In the last major antitrust case involving a technology giant, Microsoft was accused of using its monopoly on computer operating systems to force PC providers to pay for its software even if they didn’t use it, and of other kinds of behavior that crushed competitors and distorted the market. The company eventually settled the case by agreeing to a number of concessions. But the case against Google is a very different one: The company doesn’t actually make anything in the classical sense, and the product it’s best known for — search — is provided to users free of charge, and is paid for by advertising.

As I describe in a new research report for GigaOM Pro looking at the Google case (subscription required), the charges being levelled at the company are twofold. The first charge is that the company has a monopoly on search and on search-related advertising and this gives it an unreasonable amount of control over how content is found online, as well as an ocean of cash generated by those ads.
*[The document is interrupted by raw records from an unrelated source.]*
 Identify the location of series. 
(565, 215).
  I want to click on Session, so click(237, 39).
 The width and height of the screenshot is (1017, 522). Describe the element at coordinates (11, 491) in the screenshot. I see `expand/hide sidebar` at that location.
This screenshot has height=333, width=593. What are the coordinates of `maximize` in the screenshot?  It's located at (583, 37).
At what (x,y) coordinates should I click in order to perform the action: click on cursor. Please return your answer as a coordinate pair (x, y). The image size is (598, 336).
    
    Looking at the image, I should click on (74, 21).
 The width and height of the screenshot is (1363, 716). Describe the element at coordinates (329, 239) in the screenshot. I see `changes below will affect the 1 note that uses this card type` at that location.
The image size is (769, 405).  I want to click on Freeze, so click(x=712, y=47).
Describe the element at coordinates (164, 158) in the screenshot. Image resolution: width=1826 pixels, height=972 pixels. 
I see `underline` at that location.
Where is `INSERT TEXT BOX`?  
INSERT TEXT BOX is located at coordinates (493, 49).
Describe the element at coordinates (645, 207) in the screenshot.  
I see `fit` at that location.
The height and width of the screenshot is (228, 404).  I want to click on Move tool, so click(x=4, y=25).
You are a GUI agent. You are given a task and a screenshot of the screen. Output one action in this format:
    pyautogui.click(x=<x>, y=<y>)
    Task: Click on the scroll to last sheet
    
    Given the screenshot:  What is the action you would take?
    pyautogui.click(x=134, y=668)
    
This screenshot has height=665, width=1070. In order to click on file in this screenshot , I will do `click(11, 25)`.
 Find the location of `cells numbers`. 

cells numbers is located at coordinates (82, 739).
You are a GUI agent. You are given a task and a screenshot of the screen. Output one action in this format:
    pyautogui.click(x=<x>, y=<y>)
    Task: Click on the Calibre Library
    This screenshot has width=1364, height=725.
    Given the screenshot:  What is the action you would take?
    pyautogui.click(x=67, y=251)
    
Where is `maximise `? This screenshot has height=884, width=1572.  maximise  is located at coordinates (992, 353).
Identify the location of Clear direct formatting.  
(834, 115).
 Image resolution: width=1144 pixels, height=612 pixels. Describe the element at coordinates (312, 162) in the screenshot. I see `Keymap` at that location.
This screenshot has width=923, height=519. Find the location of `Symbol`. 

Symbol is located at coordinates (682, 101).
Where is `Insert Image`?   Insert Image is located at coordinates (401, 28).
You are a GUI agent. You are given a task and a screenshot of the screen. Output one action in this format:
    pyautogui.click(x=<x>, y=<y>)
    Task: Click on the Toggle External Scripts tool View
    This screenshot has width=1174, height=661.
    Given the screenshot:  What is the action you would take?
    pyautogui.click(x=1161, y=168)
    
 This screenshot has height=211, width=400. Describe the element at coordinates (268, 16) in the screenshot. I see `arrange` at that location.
The second allegation is that Google uses the money from its advertising monopoly to develop or buy services that compete with those from other companies, then it uses its control over search to give those services preferential treatment in its search results.

So in the case of Yelp — whose founder and CEO Jeremy Stoppelman testified in a recent Senate hearing regarding Google’s behavior, which wasn’t part of the official FTC investigation but raised many of the same issues — the claim is that when Google couldn’t acquire the company for its local recommendations, it first tried to steal Yelp’s content and use it without asking, then threatened to remove Yelp from Google’s search results altogether and finally bought a competing service called Zagat.

This incorporates almost all the different aspects of the case against Google: the use of its giant cash reserves to try to take over Yelp; the “scraping” of Yelp’s content for use in Google’s own local service, Google Places; the pressure to play by Google’s rules or face deletion from its all-powerful index; and finally, the acquisition of a competitor, to which Google is allegedly giving preferential treatment in its search results. Expedia  made similar allegations about Google following its purchase of ITA, which provides travel-related information that is used by Expedia and other services (a deal that was reviewed by the FTC).

As I tried to explain in a recent post, antitrust law in the U.S. doesn’t make having a monopoly in a particular market illegal. What the Sherman Act is designed to fight are monopolies that have been achieved through illegal means (i.e., collusion or restraint of trade) and/or monopolies that are being used to harm a particular sector. But it’s even more complex than that. Unfortunately for Yelp and Google’s other critics, it’s not enough just to show that a company with a dominant market position is being unfair to its competitors. It has to be proven that being unfair has some tangible impact on the market, either by restricting choice or raising prices or both.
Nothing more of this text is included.